> **Lista de tareas**:
1: Enumera los males que, según el artículo sobre las revueltas juveniles en el norte de África, tienen gangrenada la región.
2: Prosigue el artículo sobre las revueltas juveniles en el norte de África a partir de su última frase.

> **Fragmento del texto**:
Javier Valenzuela.El País.12/01/2011.
Obsesionados por los árboles del islamismo y el yihadismo que les ocultan el bosque de una región gangrenada por el autoritarismo, la corrupción, el raquítico desarrollo económico y las profundas desigualdades sociales, muchos europeos no aciertan a entender estos días lo que está ocurriendo en el norte de África: espontáneas y virulentas revueltas juveniles en Túnez y Argelia, reprimidas a sangre y fuego por los gobernantes. Y sin embargo, la clave de interpretación es bien es sencilla: la juventud del Magreb y el valle del Nilo tiene sed de libertad, trabajo y dignidad, está más que harta de malvivir.
Desde el Atlántico al mar Rojo, los países norteafricanos tienen una serie de características comunes. Viven allí unos 200 millones de personas, un tercio de ellas menores de quince años y dos tercios menores de cuarenta. Estamos hablando de una población joven y vitalista, que, además, ya no es tan analfabeta. El medio siglo transcurrido desde las independencias de esos países ha hecho que muchos norteafricanos tengan hoy estudios primarios, secundarios o hasta universitarios, y no sólo los varones, también las mujeres.

> **Datos extraídos**:
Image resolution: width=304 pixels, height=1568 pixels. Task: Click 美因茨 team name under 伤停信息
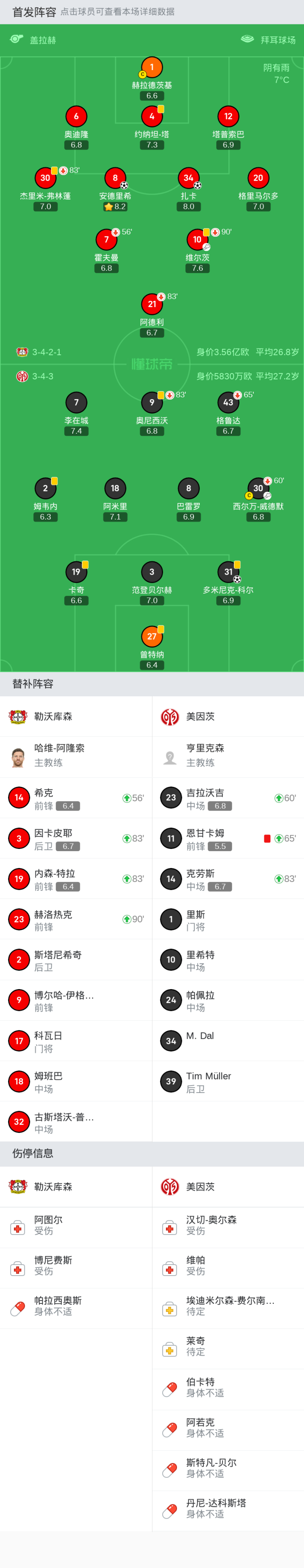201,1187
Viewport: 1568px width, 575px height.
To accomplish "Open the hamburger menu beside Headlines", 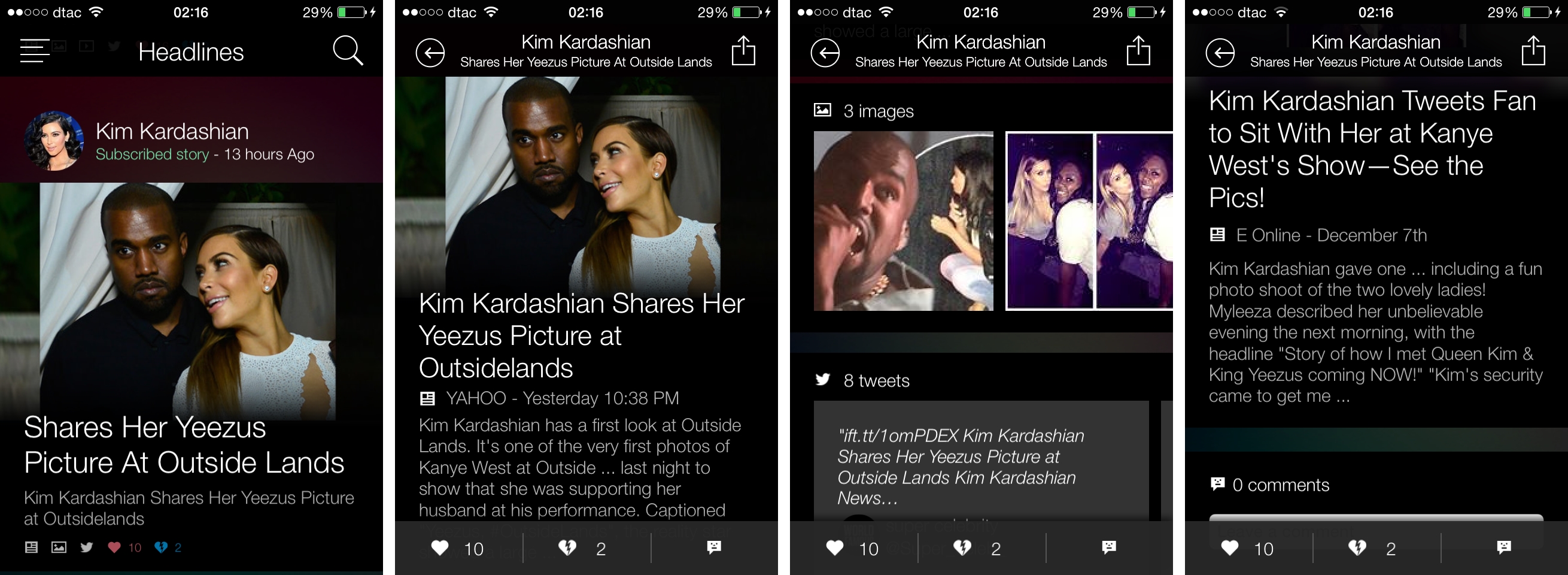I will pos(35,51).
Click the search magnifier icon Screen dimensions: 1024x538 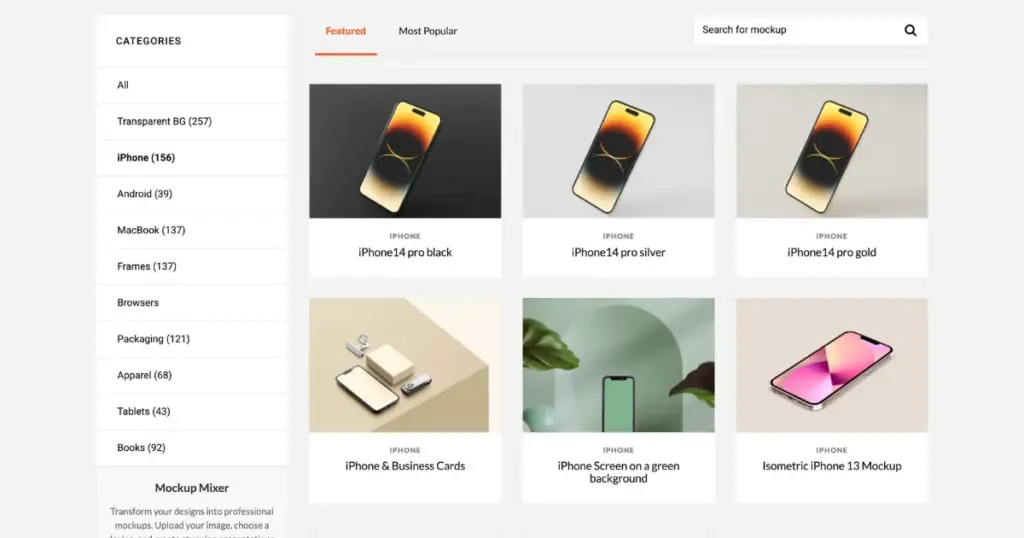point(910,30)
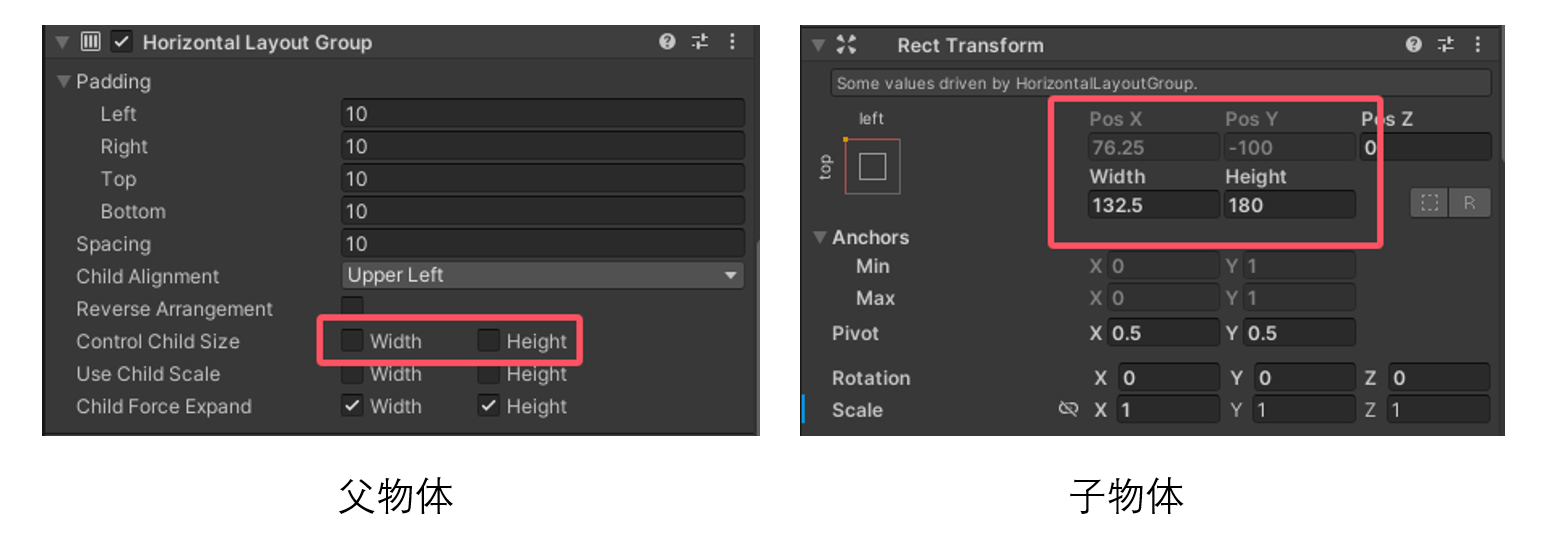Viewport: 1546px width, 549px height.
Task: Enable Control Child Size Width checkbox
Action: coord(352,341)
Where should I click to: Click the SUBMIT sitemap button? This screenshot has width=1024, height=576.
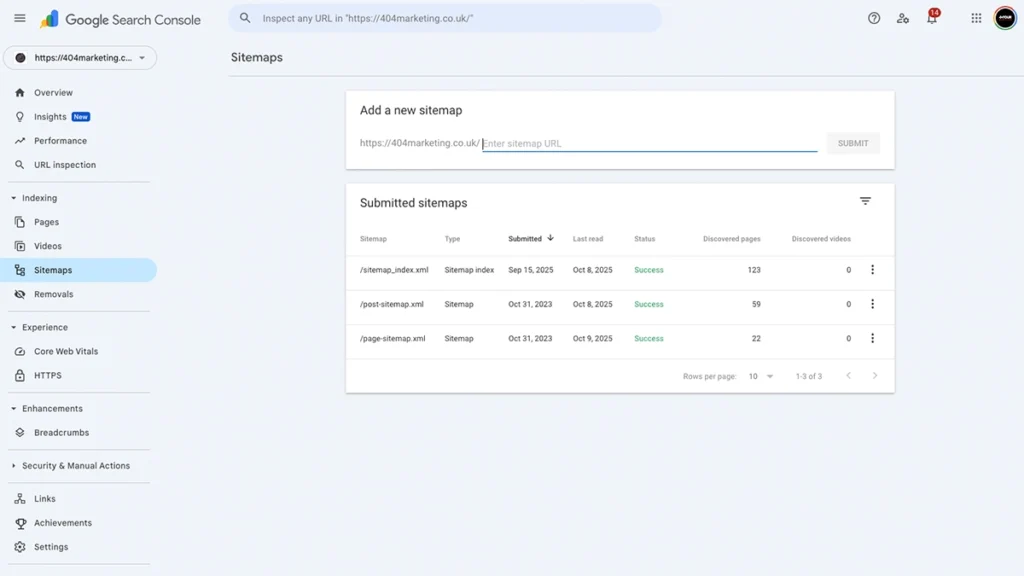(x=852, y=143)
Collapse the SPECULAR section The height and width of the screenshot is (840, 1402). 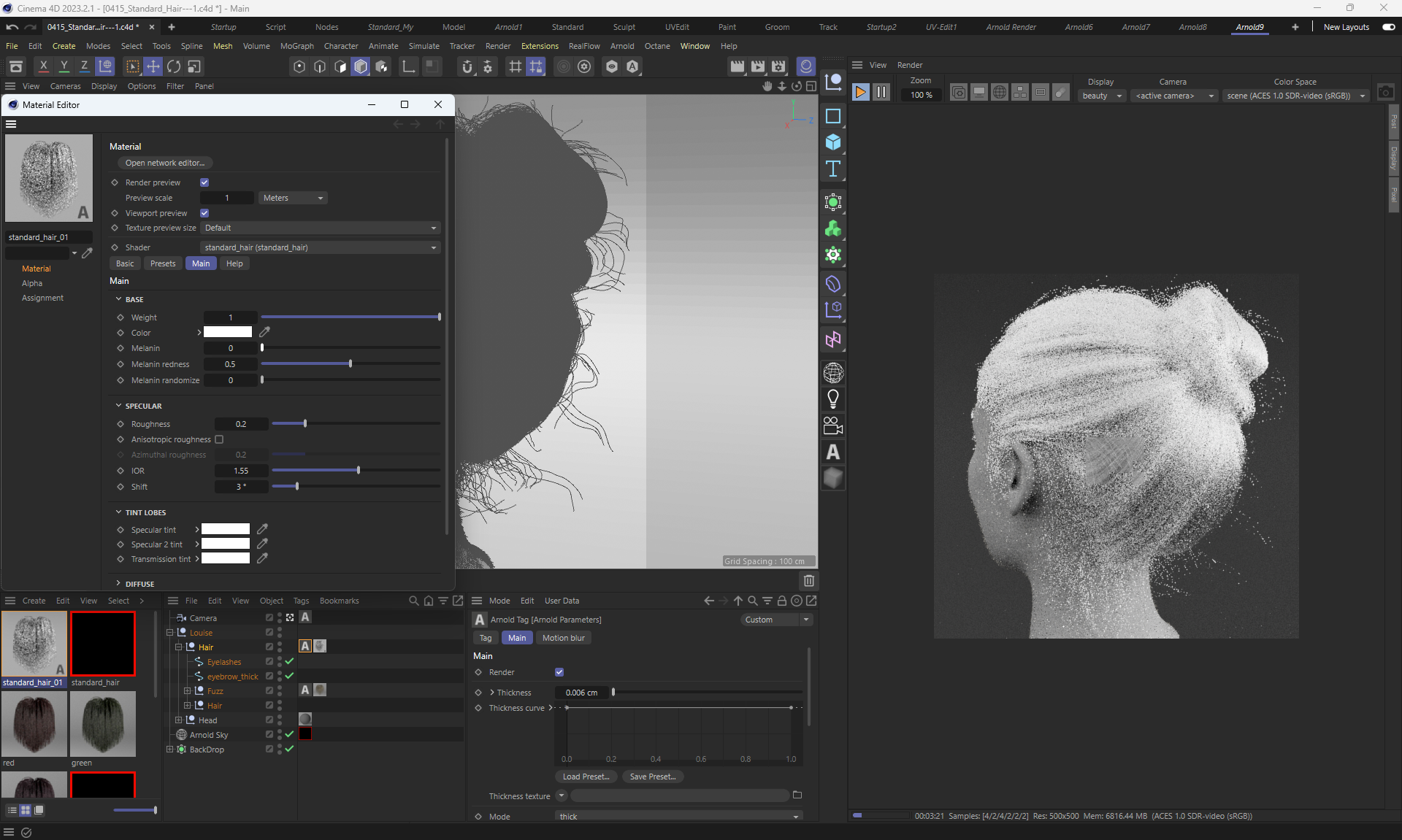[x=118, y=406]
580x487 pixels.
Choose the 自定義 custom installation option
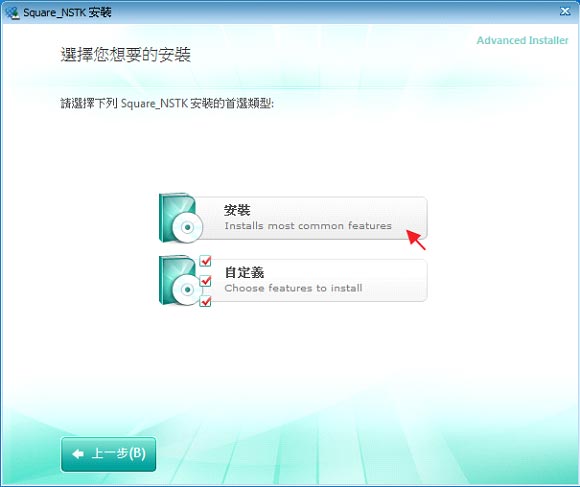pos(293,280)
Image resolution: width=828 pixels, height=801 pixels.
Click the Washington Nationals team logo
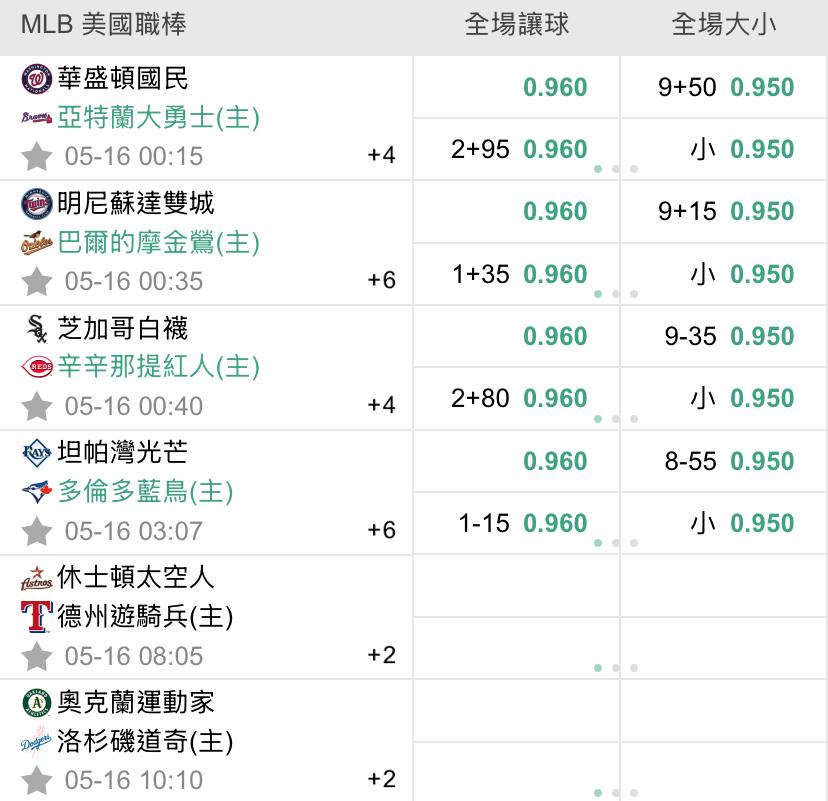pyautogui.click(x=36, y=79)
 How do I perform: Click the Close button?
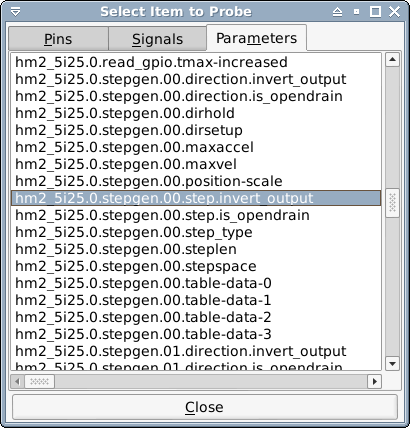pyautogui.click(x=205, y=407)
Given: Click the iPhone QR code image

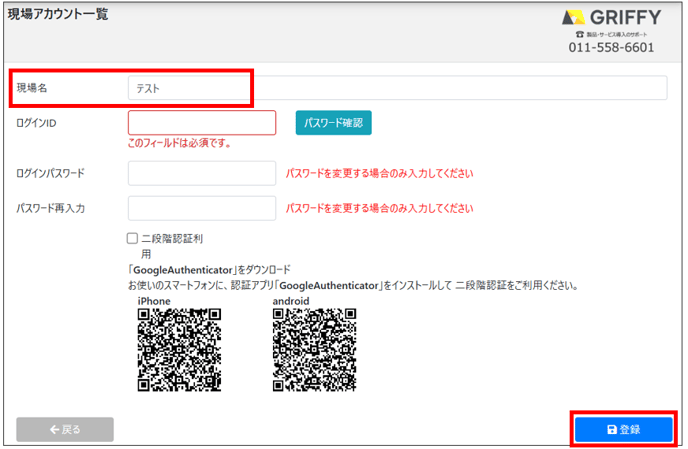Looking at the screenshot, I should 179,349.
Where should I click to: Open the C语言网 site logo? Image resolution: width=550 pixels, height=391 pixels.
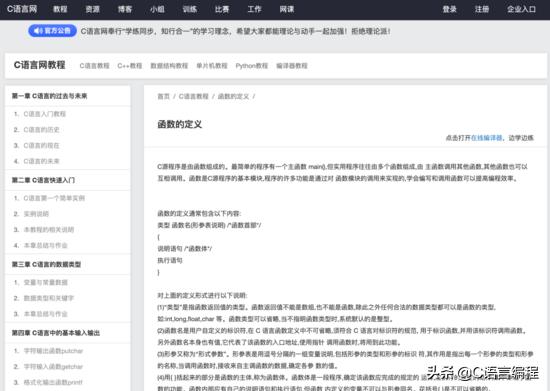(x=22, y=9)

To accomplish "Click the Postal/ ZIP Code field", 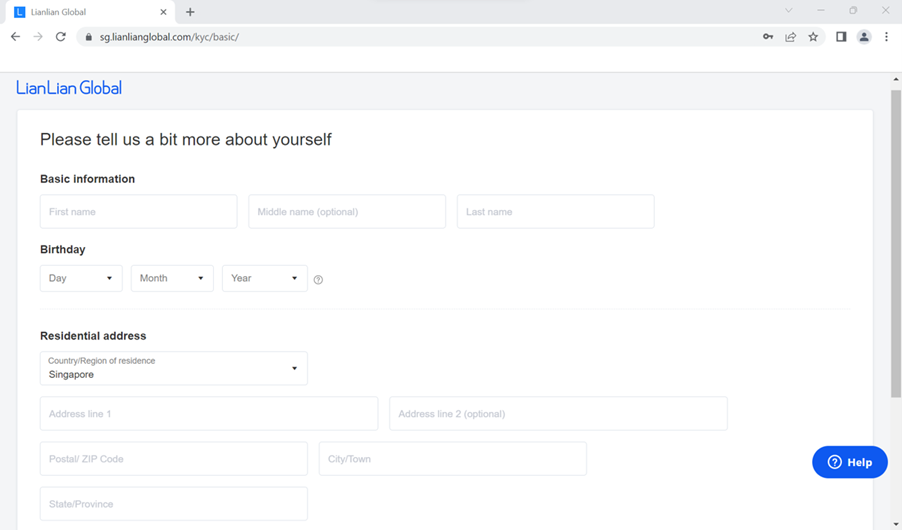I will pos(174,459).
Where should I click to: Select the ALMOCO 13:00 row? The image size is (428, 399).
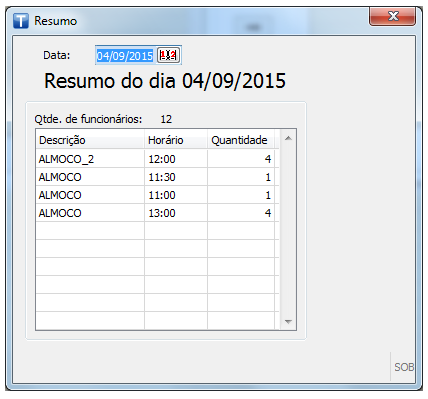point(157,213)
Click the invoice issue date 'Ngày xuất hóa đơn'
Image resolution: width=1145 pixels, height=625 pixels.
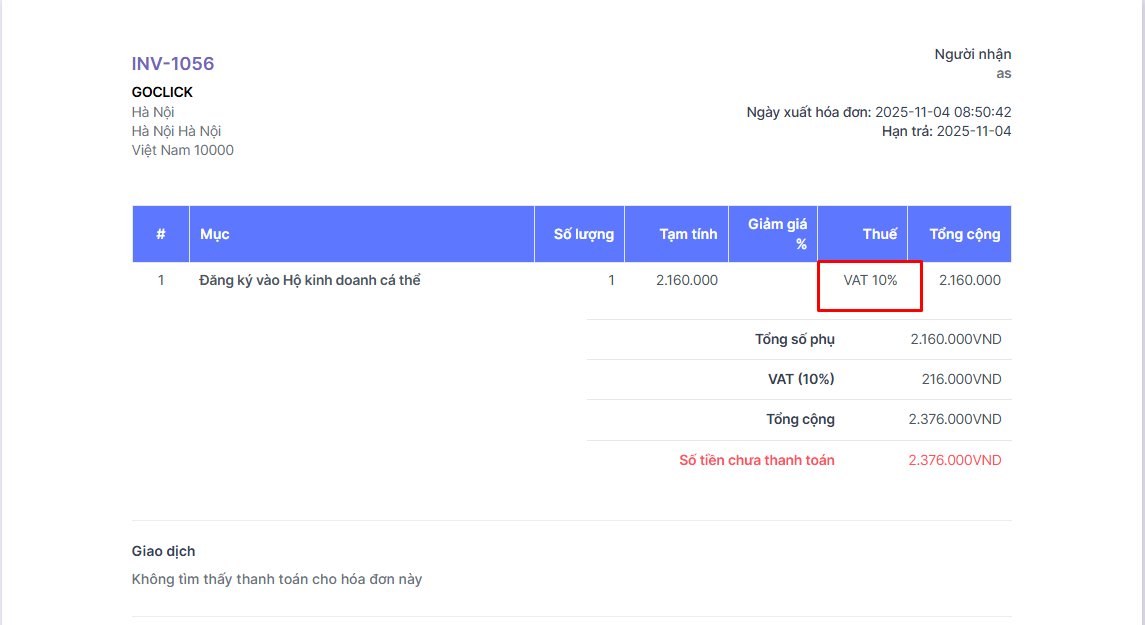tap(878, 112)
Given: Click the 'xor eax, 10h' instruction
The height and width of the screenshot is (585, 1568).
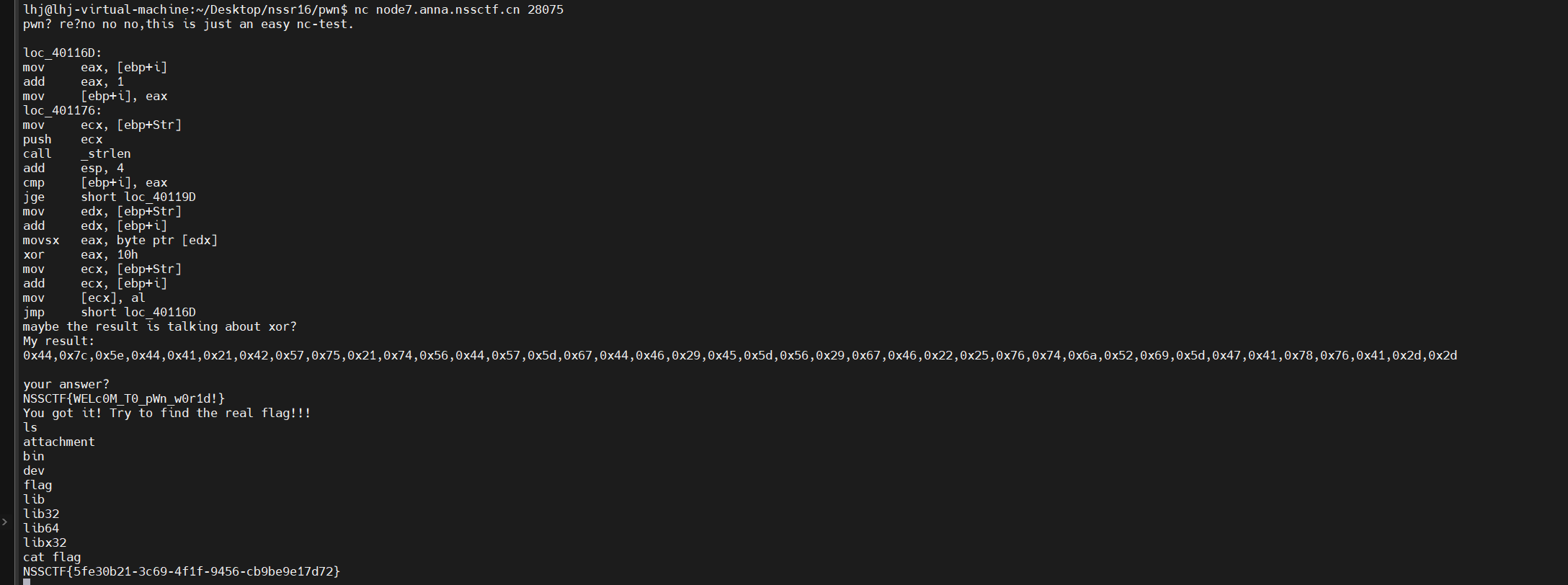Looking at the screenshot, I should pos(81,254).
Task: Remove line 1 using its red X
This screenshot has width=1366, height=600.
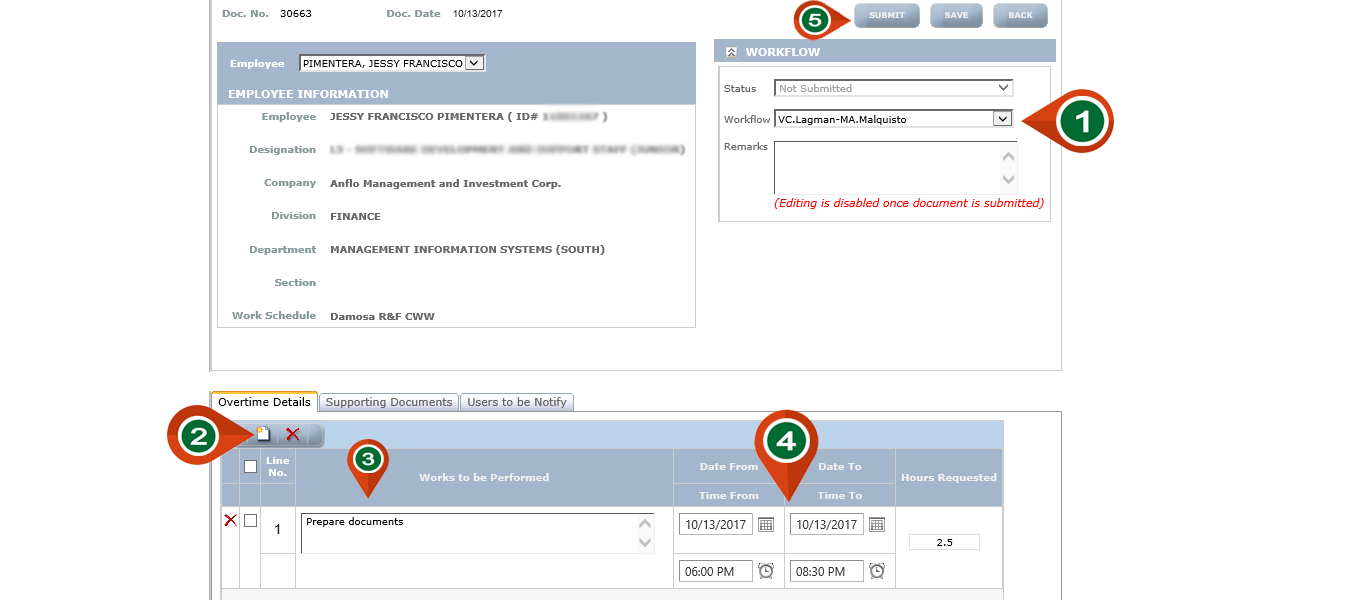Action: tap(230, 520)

> **Respuestas por tarea**:
1: El autoritarismo, la corrupción, el raquítico desarrollo económico y las profundas desigualdades sociales.

2:
Ese mayor nivel de educación se corresponde con una menor resignación y unas mayores expectativas de vida, a lo que cabe añadir que los jóvenes norteafricanos saben cómo va el resto del mundo: ven por satélite las cadenas de televisión occidentales, y también la árabe Al Yazira, y, aunque sea en mugrientos cibercafés, son entusiastas de la información y la comunicación a través de Internet.
De raíz derechista, proamericana y liberaloide, como el de Túnez, o de raíz izquierdosa, tercermundista y socialistoide, como el de Argelia, los regímenes norteafricanos llevan lustros sin satisfacer las más mínimas expectativas de sus juventudes. Ni dan empleo (el paro entre universitarios puede llegar al 40%), ni garantizan libertades y derechos, ni tan siquiera ofrecen ocio y entretenimiento. Ni pan ni circo.
Entretanto, los gobiernos, y las sociedades civiles, de Europa sostienen hipócritamente a esos regímenes so pretexto de que son muros de contención del islamismo político. Mientras detengan (y, si es menester, torturen y ejecuten) a los barbudos, la cosa va bien. Pero esta actitud tiene dos serios problemas. Uno, político y moral: la evidencia del doble rasero de un Occidente que dice defender la universalidad de la democracia y los derechos humanos. El otro, de mera eficacia: estos regímenes son bomberos pirómanos en relación al islamismo; su despotismo y su corrupción son los principales argumentos de los propagandistas de los partidos de Dios, su incapacidad de ofrecer nada a la juventud la convierte en una cantera de reclutamiento para los barbudos.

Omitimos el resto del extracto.